Das Ergebnis von Blakes jahrelanger Arbeit ist eines der besten journalistischen Bücher, die ich je gelesen habe.
Und eines der Wichtigsten, denn das Jahrhundertgift PFAS ist eine der größten Bedrohungen für uns Menschen überhaupt.
PFAS sind nicht zu sehen, nicht zu riechen, nicht zu schmecken. Sie erhöhen das Risiko für Krebs, für ein schwaches Immunsystem, für Fettleibigkeit und Unfruchtbarkeit. Einmal produziert, bleiben sie für Jahrzehnte in der Umwelt. Und sie sind inzwischen überall. In der Ostseebrandung, im Fisch, im Trinkwasser, in unserem Blut. Die menschengemachten PFAS sind inzwischen viel verbreiteter, als wir alle glauben – auch in Deutschland. Und das macht dieses Buch so besonders: Es geht weit über die auf den folgenden Seiten beschriebenen Fälle in den USA hinaus. Die Probleme in Hoosick Falls sind Probleme, die wir auch in Europa, die wir auch in Deutschland haben.
In den vergangenen drei Jahren habe ich gemeinsam mit mehreren Dutzend Kolleg*innen aus ganz Europa zu PFAS recherchiert. Unsere Recherchen für NDR, WDR und Süddeutsche Zeitung haben gezeigt, dass allein in Deutschland mehrere tausend Orte mit dem Jahrhundertgift belastet sind – in Europa sind es sogar mindestens 23.000 Orte. Und es werden täglich mehr. Die Recherchen haben auch gezeigt, wie hart und mit welch manipulativen Techniken die Industrie darum kämpft, die toxischen Chemikalien weiter massiv einzusetzen.
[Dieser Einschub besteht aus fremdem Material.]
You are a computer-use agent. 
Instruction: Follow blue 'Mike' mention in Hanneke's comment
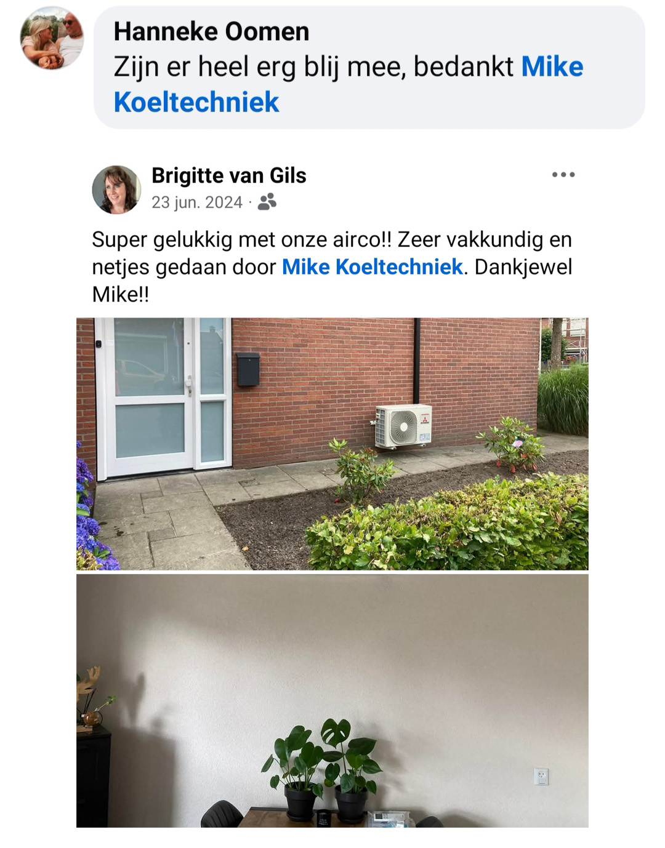point(552,66)
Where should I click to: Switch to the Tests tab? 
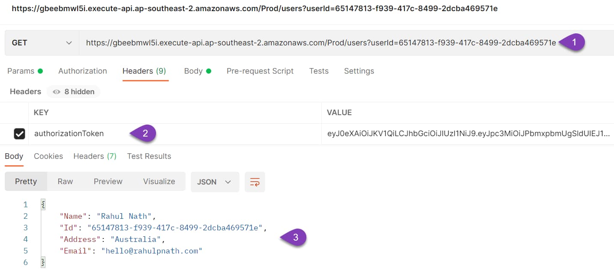[319, 71]
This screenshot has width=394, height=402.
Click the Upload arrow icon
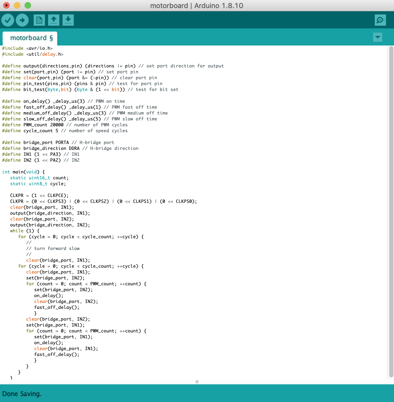(22, 20)
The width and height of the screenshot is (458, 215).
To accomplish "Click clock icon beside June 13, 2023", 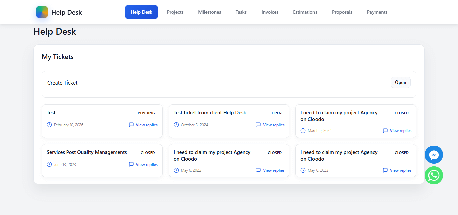I will pos(49,164).
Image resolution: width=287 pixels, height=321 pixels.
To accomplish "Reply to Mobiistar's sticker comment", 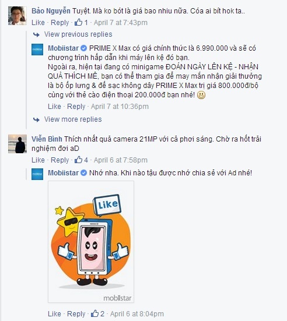I will tap(76, 313).
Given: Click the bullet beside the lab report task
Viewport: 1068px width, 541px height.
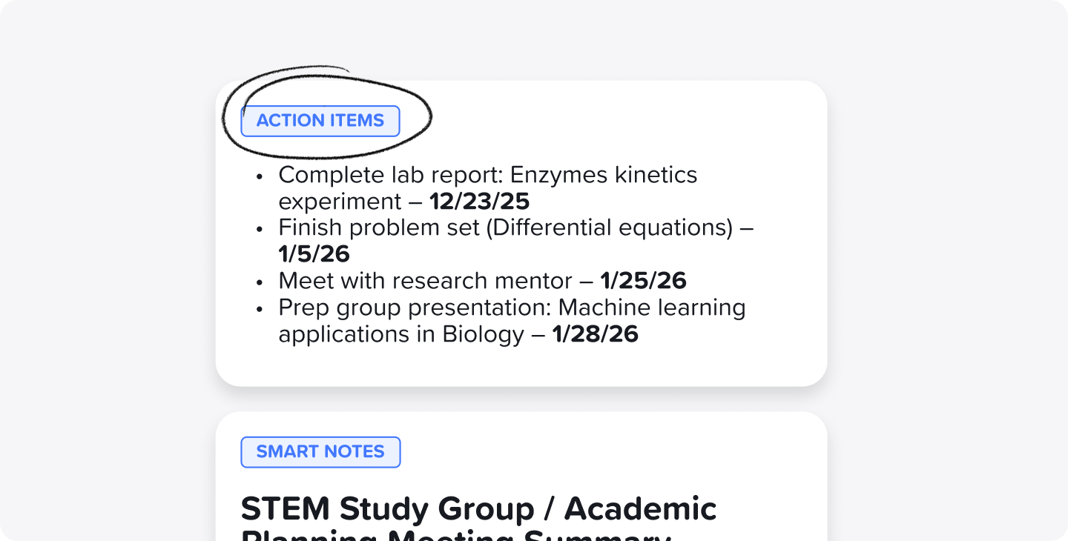Looking at the screenshot, I should 260,176.
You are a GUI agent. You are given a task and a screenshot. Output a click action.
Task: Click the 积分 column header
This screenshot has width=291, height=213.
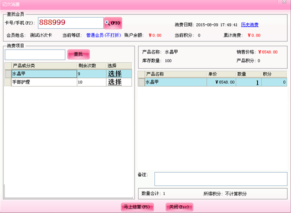coord(274,74)
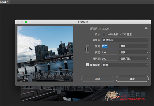Expand the 重新取樣 自動 method dropdown

[125, 65]
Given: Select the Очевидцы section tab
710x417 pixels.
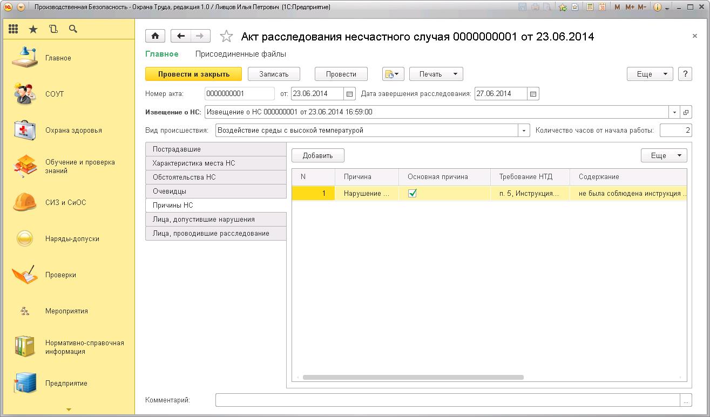Looking at the screenshot, I should (215, 191).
Derzeit wird in der EU erstmals eine weitreichende Beschränkung von PFAS verhandelt, doch Industrievertreter versuchen die zuständigen Politiker seit Jahren mit fragwürdigen Argumenten zu beeinflussen, diese Beschränkung aufzugeben oder extrem zu verwässern. Wir haben zudem aufgedeckt, dass in Zukunft europaweit bald jedes Jahr mehr als 100 Milliarden Euro Kosten durch den Einsatz von PFAS entstehen. Es sei denn, wir schaffen es, die Produktion und den Einsatz von PFAS sehr bald stark einzuschränken.
Das alles unterstreicht, wie wichtig es ist, dass Mariah Blake dieses herausragende Buch geschrieben hat. Ich hoffe, dass die wahren Geschichten der Menschen aus Hoosick Falls und die Recherchen von Blake möglichst vielen Menschen die Augen öffnen – und auch die Debatte um die Folgen dieser gefährlichen Chemikalien in Deutschland und Europa noch einmal stärker anfachen.